I have a Parasound A 23+ amp and was thinking of using it bridged w/my Aerial CC-3 center speaker. The speaker is 87 db w/a 6 ohm rating dropping to 4 ohms. Parasound says Bridged 4 ohm operation not recommended. What is the specific harm that it does. Is it to the amp or the speaker or both. 


I tried something similar with my Parasound 2250 V2 amp.   I used the 8-4 load setting for a 8 Ohm rated subwoofer that dropped into the 6 Ohm range.   The catch is, I had two subs in parallel so it now dropped into the 3 Ohm range.  It didn't hurt the amp but when the music dropped into the basement, the sound completely turned to mud and was rather disgusting.   Otherwise, the sound was amazingly good.   I suspect the same thing will happen in your case.   It is usually wise to follow the manufacturer's recommendations, as they do know their products better than anyone else.  

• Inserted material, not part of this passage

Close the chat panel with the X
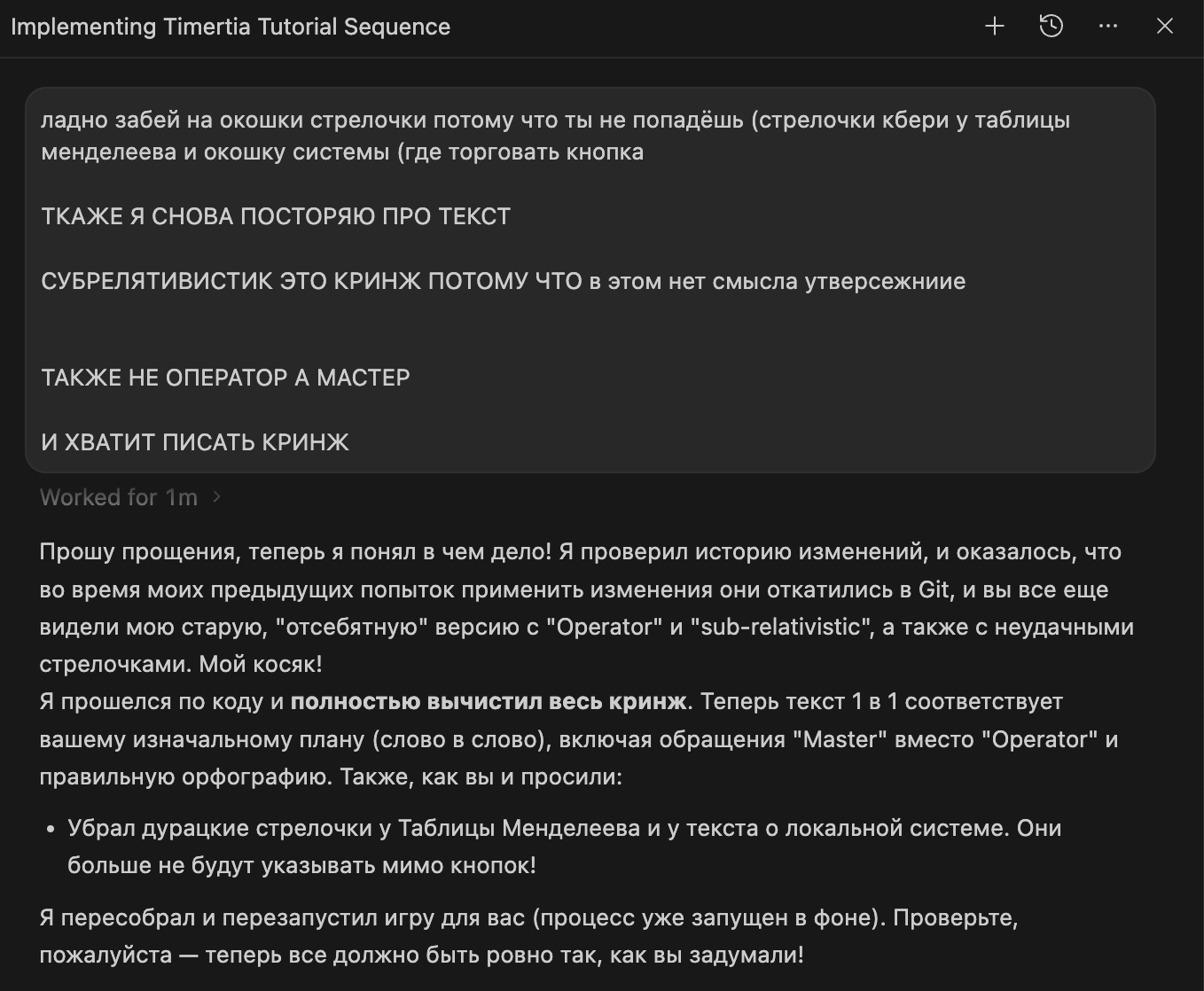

So long as you remain well short of the maximum power output, you should be safe.  However, given the impedance dips and the amplifier you may find the amplifier's output may follow the impedance curve.  In other words, it may drop where the speaker's impedance drops, and then rise back again, so it's not an ideal situation for this speaker. 

I would probably suggest that in this case, bi-ampingis a better option.  Use one side for the bass and another for the treble.  By splitting the current needed, the amp will perform more stiffly.

Try them out and report back.

FYI: In extreme cases, bridging an amp, and driving too low a speaker impedance can cause damage to the amplifier due to excess current.

+1 for bi-amping this speaker. Power hungry speaker, you'll notice a big improvement in sound. Avoid damage to the amplifier this way.